Blog

An overview of working with files in SQL Server

When you are responsible for databases on a project (as an architect, administrator or developer), you sometimes have to store documents (Files) which are linked to structured data. These data often have to be accessible outside SQL Server (Windows API’s). Storing BLOBs in the database, especially the ones over 1MB, can consume large amounts of file space and expensive server resources. Within SQL Server and Azure, there are different solutions to solve these kind of issues.

Solution 1: Storing the network path (all versions)

The most basic way, and also the only way possible on PRE-2012 SQLServer versions, is to create a table (e.g. ‘Documents’) with a path column that contains the complete file path and name.

Disadvantages

  • Lack of transaction consistency: executed actions are not part of the transaction
  • Lack of backup: files cannot be backed up and restored with other SQL Server data
  • Application development is more complex
  • More difficult to manage

Solution 2: Remote BLOB Store (Using FileStream – 2008R2 and later)

SQL Server Remote BLOB Store (RBS) is an optional add-on component that lets database administrators store binary large objects in commodity storage solutions, instead of directly on the main database server. This way of BLOB storage is also used by SharePoint. Aside to the Native SQL BLOB Provider (Default) since SQL Server 2005, there is also a Filestream BLOB Provider since SQL Server 2008R2. This is the only Remote BLOB provider that ships with SQL Server 2008 and it allows you to store BLOB data on any local hard drive on the SQL Server. With a third party provider Store (Storage Point), it gives you the ability to use FileStream towards the Cloud.

Disadvantages

  • The implemenatation of Transparent Data Encryption (TDE) is impossible
  • Database mirroring is impossible
  • Using the FileStream BLOB provider to store data on a network share or a mapped drive is impossible. A physical disk on the server is requiered, except if you use 3rd party (vendor specific providers (NetApp, ECM2, Storage point (Cloud)). Be aware that individual RBS providers may or may not support native SQL backups.
  • 3rd party BLOB stores are also not supported in AlwaysOn Availability Groups
  • It’s quite cumbersome to set up

Note: RBS can be downloaded from the SQL Server 2008 R2 Feature Pack page. RBS is not included on the SQL Server 2008 R2 installation media, and is not installed by the SQL Server 2008 R2 Setup program.

Architectural design with RBS and Storage Point:

Solution 3: FileTable (Using FileStream – 2012 and later)

Since SQL Server 2012, Microsoft has prvided a table of files (also referred to as a FileTable) for applications that require file and directory storage in the database. A FileTable is a specialized user table with a pre-defined schema that stores FILESTREAM data, as well as file and directory hierarchy information and file attributes. This is, in my opinion, the biggest advantage.
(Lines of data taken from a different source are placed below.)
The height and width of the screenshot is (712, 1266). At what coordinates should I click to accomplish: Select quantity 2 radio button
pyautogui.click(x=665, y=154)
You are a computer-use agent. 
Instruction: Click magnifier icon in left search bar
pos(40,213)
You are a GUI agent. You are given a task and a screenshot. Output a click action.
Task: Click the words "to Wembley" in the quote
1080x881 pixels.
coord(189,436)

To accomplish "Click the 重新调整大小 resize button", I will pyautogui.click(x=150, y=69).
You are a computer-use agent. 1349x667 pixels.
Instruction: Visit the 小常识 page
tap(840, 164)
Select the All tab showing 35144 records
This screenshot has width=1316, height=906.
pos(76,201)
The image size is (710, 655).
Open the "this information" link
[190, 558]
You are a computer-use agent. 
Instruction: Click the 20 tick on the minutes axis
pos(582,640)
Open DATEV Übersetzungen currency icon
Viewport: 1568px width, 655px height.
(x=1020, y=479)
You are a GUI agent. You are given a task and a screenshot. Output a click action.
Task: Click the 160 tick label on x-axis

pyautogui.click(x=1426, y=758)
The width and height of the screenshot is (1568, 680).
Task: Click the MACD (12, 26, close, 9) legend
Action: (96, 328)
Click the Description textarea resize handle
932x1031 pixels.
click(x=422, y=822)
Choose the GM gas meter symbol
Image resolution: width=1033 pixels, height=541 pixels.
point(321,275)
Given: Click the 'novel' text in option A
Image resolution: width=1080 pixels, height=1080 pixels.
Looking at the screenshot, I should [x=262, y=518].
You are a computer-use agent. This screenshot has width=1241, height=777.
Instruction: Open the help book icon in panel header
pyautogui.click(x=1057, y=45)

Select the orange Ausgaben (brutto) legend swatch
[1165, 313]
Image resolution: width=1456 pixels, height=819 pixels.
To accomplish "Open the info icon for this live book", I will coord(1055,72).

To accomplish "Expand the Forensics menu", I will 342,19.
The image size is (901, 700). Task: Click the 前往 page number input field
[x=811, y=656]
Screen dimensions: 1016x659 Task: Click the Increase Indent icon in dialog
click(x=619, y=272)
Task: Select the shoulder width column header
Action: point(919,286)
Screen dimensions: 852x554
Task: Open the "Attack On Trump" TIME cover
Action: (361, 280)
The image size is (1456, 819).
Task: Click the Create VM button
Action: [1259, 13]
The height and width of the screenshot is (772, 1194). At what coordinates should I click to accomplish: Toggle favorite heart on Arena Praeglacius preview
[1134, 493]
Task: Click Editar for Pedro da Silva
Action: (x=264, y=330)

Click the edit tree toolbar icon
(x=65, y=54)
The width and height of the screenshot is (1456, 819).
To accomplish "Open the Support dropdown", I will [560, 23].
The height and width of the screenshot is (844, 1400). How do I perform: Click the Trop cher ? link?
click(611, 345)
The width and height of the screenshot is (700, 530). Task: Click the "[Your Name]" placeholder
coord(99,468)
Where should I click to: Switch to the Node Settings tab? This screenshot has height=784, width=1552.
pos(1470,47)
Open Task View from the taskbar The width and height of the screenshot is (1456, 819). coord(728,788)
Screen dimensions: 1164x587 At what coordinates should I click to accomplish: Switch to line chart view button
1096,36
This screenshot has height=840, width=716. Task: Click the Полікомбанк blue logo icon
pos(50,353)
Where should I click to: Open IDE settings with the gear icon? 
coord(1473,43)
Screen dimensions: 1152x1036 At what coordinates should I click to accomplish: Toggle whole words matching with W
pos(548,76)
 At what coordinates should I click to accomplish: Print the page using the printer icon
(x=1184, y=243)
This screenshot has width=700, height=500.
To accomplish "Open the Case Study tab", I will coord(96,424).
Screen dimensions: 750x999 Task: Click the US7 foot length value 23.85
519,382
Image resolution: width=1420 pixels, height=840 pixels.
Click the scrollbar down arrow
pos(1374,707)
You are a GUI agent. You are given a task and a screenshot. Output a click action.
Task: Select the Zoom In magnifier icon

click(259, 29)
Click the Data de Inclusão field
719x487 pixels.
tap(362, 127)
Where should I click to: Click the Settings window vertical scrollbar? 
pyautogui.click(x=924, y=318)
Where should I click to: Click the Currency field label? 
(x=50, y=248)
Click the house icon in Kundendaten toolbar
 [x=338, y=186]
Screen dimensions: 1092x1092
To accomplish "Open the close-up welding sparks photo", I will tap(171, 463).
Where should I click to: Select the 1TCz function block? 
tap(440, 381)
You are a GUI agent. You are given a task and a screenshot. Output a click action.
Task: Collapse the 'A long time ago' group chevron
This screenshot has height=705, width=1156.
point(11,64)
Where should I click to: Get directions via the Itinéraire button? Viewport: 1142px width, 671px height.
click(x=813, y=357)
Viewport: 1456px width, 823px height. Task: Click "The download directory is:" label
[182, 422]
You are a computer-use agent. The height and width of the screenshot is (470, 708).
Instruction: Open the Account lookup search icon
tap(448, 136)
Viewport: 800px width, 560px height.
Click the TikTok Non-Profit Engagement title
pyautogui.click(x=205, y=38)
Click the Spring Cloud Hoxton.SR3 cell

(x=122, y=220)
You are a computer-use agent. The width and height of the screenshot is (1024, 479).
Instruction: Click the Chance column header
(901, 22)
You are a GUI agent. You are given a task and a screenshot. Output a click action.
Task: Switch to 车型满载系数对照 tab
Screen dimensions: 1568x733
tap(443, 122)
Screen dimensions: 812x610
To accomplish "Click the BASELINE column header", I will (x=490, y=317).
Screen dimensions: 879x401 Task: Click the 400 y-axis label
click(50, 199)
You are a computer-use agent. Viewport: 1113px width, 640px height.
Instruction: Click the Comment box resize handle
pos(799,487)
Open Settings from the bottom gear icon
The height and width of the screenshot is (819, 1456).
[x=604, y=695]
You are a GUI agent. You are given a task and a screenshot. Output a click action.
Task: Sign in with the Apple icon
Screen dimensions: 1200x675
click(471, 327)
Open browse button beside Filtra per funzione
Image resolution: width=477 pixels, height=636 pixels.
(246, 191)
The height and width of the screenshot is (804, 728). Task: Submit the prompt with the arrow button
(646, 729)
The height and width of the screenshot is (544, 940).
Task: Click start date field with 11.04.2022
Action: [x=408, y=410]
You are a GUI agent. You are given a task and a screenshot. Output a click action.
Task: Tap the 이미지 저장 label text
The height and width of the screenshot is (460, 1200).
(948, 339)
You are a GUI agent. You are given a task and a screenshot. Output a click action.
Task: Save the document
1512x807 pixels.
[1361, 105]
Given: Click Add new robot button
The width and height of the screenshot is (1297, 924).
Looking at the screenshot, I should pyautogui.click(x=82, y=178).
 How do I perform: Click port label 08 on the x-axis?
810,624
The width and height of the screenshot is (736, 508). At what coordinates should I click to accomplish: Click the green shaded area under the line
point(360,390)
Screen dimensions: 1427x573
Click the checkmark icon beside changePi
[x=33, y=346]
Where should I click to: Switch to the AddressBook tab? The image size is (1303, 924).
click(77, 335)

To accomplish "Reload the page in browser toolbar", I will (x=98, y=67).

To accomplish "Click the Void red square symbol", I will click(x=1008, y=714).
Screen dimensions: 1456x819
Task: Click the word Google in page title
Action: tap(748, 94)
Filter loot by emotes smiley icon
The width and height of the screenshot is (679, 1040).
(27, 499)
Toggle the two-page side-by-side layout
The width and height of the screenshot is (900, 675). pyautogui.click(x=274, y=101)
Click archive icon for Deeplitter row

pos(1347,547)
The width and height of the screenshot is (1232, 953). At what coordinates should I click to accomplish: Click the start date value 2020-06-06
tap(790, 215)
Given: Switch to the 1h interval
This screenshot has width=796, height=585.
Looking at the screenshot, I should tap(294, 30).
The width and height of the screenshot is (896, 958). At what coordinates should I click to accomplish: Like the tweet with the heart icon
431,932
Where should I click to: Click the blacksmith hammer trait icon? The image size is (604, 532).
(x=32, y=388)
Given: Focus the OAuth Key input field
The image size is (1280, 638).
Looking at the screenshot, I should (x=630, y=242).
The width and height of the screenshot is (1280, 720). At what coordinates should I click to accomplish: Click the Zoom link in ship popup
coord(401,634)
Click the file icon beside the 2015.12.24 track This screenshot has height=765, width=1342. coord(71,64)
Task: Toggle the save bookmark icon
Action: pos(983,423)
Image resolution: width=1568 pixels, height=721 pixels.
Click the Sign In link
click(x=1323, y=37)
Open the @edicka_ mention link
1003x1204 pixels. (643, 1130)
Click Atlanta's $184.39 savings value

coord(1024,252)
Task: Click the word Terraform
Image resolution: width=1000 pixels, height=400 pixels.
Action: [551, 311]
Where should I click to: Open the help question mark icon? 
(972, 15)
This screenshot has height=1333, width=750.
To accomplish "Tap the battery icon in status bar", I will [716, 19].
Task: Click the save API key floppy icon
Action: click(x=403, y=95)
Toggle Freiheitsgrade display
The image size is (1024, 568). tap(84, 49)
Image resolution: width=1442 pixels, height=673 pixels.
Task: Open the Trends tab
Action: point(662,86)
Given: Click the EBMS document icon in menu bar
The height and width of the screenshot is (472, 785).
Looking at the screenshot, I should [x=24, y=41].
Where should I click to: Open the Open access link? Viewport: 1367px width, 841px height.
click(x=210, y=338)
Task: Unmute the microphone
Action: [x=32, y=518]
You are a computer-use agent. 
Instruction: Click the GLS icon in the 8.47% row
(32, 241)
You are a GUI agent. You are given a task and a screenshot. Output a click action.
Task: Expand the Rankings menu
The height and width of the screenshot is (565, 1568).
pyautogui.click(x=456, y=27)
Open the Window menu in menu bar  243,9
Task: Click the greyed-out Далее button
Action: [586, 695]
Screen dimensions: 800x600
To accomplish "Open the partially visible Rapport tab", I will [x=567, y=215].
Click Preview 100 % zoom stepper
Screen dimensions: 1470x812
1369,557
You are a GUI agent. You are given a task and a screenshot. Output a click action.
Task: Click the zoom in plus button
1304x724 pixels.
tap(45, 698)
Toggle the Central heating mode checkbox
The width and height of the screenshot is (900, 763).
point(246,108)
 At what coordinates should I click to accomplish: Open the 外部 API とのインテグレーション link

The files as such are available by the normal Windows File and Directory management, but you can keep track of it in SQL Server, including a hierarchical name space of directories, files and file attributes. Every row in a File Table represents a file or directory.

Note: FileTables do not support Memory-Mapped files (e.g. Notepad, Paint files).
With SQLServer Filetables, you can perform 3 actions: create, alter and drop

Setup

  • FILESTREAM must be enabled (Instance Level): SQL Server Configuration Manager -> Properties -> Filestream -> Set the desired options

EXEC sp_configure filestream_access_level, 2
RECONFIGURE
GO

0 = Disables FILESTREAM support for this instance.
1 = Enables FILESTREAM for Transact-SQL access.
2 = Enables FILESTREAM for Transact-SQL and Win32 streaming access.

  • FILESTREAM-Enabled Database
CREATE DATABASE Documents
ON PRIMARY
(Name = Documents,
FILENAME = 'D:\FileData\Documents.mdf'),
FILEGROUP FTFG CONTAINS FILESTREAM
(NAME = FileTableFS,
FILENAME='D:\FileData\FS')
LOG ON
(Name = DocumentsLog,
FILENAME = 'D:\FileData\ DocumentsLog.ldf')
WITH FILESTREAM (NON_TRANSACTED_ACCESS = FULL,
DIRECTORY_NAME = N'Documents');
GO

Note: Can also been done with an ALTER DATABASE command on an existing DB

Disadvantages

  • The implemenatation of Transparent Data Encryption (TDE) is impossible
  • Database mirroring is impossible
  • Performance is rather poor on frequently small updates to the Files
  • FileTable functionality is only partially supported by Always On Availability Groups. After a failover, FileTable data is accessible on the primary replica, but not on readable secondary replicas.
  • Partitioning is not supported on FileTables
  • Replication and related features are not supported with FileTables
  • In the current release of this feature, storing FileStream data in Azure Storage is not supported. You can store Filestream data in an Azure storage integrated local database, but you cannot move Filestream data between machines using Azure Storage.

Since Filestream is currently (current release of SQL 2016) not supported by Azure, you need to go to:

  • RBS with the 3th party provider of Storage Point
  • Use the Azure document storage service, which offloads the network traffic, but doesn’t give you the transaction (ACID), Backup/Restore, … integration.

In this case we’re back at the basics and store:

    • Collection – String
    • DocumentId – UniqueIdentifier
    • UserId – String

Advantages

  • Traffic doesn’t need to pass the local network: when a Business Service needs to have a location to upload or download a file from the user, it asks for an URL from the Document Storage Service. The Document Storage Service provides the service with a URL, that is secure and temporarily available.
  • Cleanup build in: when a file is first uploaded it will be sent to a temporary location. After a certain time the files in temporary storage will be cleaned up. This prevents a buildup of unintended files where the user changes his mind about a file and doesn’t want to continue.